Although haptic sensing has recently been used for legged robot localization in extreme environments where a camera or LiDAR might fail, the problem of efficiently representing the haptic signatures in a learned prior map is still open. This paper introduces an approach to terrain representation for haptic localization inspired by recent trends in machine learning. It combines this approach with the proven Monte Carlo algorithm to obtain an accurate, computation-efficient, and practical method for localizing legged robots under adversarial environmental conditions. We apply the triplet loss concept to learn highly descriptive embeddings in a transformer-based neural network. As the training haptic data are not labeled, the positive and negative examples are discriminated by their geometric locations discovered while training. We demonstrate experimentally that the proposed approach outperforms by a large margin the previous solutions to haptic localization of legged robots concerning the accuracy, inference time, and the amount of data stored in the map. As far as we know, this is the first approach that completely removes the need to use a dense terrain map for accurate haptic localization, thus paving the way to practical applications.

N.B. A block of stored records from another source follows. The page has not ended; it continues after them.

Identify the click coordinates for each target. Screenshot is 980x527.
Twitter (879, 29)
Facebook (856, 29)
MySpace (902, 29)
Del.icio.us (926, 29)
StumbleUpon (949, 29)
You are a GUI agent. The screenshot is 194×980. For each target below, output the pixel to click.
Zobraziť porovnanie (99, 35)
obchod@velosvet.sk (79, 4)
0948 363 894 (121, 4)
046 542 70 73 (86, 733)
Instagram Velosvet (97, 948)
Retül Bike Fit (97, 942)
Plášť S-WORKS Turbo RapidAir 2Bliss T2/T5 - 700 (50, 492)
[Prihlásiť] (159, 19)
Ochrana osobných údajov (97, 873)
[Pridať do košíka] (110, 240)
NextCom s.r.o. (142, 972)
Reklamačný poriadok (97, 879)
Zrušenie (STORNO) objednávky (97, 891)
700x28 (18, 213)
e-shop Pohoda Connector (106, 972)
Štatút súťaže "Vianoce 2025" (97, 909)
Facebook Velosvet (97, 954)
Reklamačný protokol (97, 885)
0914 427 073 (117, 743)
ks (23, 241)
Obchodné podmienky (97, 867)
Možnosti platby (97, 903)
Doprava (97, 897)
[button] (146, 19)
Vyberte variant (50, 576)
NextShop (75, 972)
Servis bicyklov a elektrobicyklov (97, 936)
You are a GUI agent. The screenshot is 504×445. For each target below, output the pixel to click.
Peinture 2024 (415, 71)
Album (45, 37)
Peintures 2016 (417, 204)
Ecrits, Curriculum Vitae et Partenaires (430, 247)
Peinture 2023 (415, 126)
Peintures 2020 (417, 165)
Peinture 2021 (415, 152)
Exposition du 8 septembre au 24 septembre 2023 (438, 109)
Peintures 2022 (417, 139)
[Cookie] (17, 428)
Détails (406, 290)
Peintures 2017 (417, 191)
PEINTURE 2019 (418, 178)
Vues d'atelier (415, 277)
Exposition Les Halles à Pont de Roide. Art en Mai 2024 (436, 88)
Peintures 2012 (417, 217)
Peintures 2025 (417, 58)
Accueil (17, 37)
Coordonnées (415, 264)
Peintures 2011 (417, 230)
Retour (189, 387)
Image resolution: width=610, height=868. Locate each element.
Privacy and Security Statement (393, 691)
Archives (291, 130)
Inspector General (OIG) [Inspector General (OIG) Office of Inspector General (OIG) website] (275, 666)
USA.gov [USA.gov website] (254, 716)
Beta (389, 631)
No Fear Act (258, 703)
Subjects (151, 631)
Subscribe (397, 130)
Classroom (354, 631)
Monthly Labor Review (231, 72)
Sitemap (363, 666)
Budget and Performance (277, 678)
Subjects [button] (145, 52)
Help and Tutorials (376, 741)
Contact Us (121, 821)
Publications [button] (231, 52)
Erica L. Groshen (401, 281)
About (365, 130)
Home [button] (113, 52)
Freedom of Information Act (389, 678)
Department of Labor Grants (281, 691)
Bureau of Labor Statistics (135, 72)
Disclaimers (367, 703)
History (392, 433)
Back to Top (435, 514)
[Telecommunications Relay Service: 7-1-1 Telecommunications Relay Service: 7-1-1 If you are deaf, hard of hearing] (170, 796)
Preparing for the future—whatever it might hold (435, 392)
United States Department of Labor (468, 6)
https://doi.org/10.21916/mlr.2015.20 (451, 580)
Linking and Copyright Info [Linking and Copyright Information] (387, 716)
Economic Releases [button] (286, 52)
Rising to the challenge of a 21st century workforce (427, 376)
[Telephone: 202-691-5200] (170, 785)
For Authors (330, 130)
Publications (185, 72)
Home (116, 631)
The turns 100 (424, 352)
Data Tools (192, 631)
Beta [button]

翻译：尽管触觉感知最近被用于在摄像头或激光雷达可能失效的极端环境中进行足式机器人定位，但如何有效表征学习先验地图中的触觉特征仍是一个开放问题。本文受机器学习最新趋势启发，提出了一种用于触觉定位的地形表征方法。该方法与经过验证的蒙特卡洛算法相结合，获得了一种在恶劣环境条件下精确、计算高效且实用的足式机器人定位方法。我们应用三元组损失概念，在基于Transformer的神经网络中学习高描述性嵌入。由于训练触觉数据未经标注，正负样本通过训练过程中发现的几何位置进行区分。实验表明，所提方法在定位精度、推理时间及地图存储数据量方面，显著优于先前的足式机器人触觉定位方案。据我们所知，这是首个完全无需稠密地形地图即可实现精确触觉定位的方法，从而为实际应用铺平了道路。